Purely feed-forward network topologies possess a major limiting characteristic. That characteristic is that the output produced by any input is independent of prior inputs. While this characteristic is appropriate for tasks which require processing of independent inputs, it is not optimal when the inputs are sequential elements of a stream of data. In the next section, we discuss an alternative network that can recognize recurrent features in the input.

5 Elman Networks

In this section, we motivate the reasons for using recurrent networks, then describe the Elman recurrent network used for anomaly detection. Results from applying the Elman network to the DARPA data are presented in comparison to the previous techniques.

Figure 3: In each of the examples above, the nodes of the ANNs are labeled as input nodes (I), hidden nodes (H), output nodes (O), or context nodes (C). Each arc is unidirectional, with direction indicated by the arrow at the end of the arc. A) A standard feed-forward topology. B) An Elman network.

The BSM events produced by a single program during a single execution can be considered to be a stream of events. That is, each event is part of an ordered series. A given portion of a program will typically generate similar sequences of BSM events during different executions. Since there is a limited number of ways in which a transition (or branch) from one portion of the program to another can occur, it is often possible to determine what sequence of events will follow the current sequence of events.

By using a feed-forward topology (with backpropagation learning rules), as described in the preceding section, we train ANNs to recognize whether small, fixed-sized sequences of events are characteristic of the programs in which they occur. For each sequence, an ANN produces an output value that represents how anomalous the sequence is (based on the training data). In addition, the leaky bucket algorithm used to classify the program behavior ensures that two highly anomalous sequences have a larger impact on the classification of a program if they are close together than if they are far apart. However, as determined by investigation of raw BSM data, the large-scale structure of a stream of BSM data has features that cannot be captured within individual sequences of lengths being used in our experiments.

In order to accommodate the large-scale structure of BSM features during a given execution trace, two options are apparent: 1) increase the size of individual sequences so that large-scale structures of the stream are represented within individual strings, or 2) use a system which maintains some degree of state between inputs. The first option will fail because in order to capture large-scale structures, individual sequences would necessarily be very large. As sequence sizes grow, so do the network and the difficulty in accurate classification.

Figure 4: Performance of three anomaly detection algorithms expressed as ROC curves against the DARPA evaluation data. The horizontal axis represents the percentage of false positives while the vertical axis represents the percentage of correct detections for different operating thresholds of the technique.The Elman network performs the best overall.

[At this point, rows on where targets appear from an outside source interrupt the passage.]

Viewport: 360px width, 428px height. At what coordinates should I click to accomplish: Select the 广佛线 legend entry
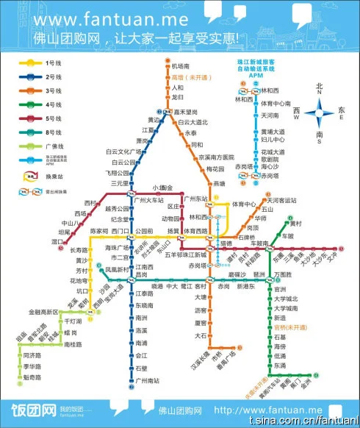(54, 146)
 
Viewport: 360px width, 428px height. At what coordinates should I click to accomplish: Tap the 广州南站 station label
(148, 380)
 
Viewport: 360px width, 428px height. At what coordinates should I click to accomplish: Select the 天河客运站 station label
(282, 200)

The second alternative-to maintain state information between sequences-is more appealing. It allows the system to retain the generality of small sequences. It simply adds information concerning prior sequences. One possible way to maintain state information is through the use of a deterministic finite automaton (DFA). This approach was applied manually by a UNM group [12]. However, DFAs have several drawbacks. The primary drawback is the lack of flexibility. If the BSM stream briefly enters a state not represented in the DFA, the DFA cannot recover to recognize that the state was a slight aberration of the sort one would expect to encounter even during normal runs of a program. Thus, the DFA would need to be completely specified to represent all possible allowable sequences of BSM events, or a heuristic-based approach similar to the UNM approach would need to be adopted with its perils [12]. If the DFA is completely specified such that it represents enough states that no normal execution of a program produces states outside of the machine, then the machine will have represented so many of the target program's possible states that recognizing anomalous behavior may be difficult. Beyond the lack of flexibility of DFAs, it should be recognized that determining what constitutes a state of a program (and should be represented in the DFA) can be a difficult task. While neither of these issues is insurmountable, ANNs address each of them quite naturally.

We originally employed ANNs because of their ability to learn and generalize. Through the learning process, they develop the ability to classify inputs from exposure to a set of training inputs and application of well defined learning rules, rather than through an explicit human-supplied enumeration of classification rules. Because of their ability to generalize, ANNs can produce reasonable classifications for novel inputs (assuming the network has been trained well). Further, since the inputs to any node of the ANN used for this work could be any real-valued number, no sequence of BSM events could produce an encoding that would fall outside of the domain representable by the ANN.

In order to maintain state information between inputs, we required a recurrent ANN topology. A recurrent topology (as opposed to a purely feed-forward topology) is one in which cycles are formed by the connections. The cycles act as delay loops-causing information to be retained indefinitely. New input interacts with the cycles, both the activations propagating through the network and the activations in the cycle are affected. Thus, the input can affect the state, and the state can affect the classification of any input.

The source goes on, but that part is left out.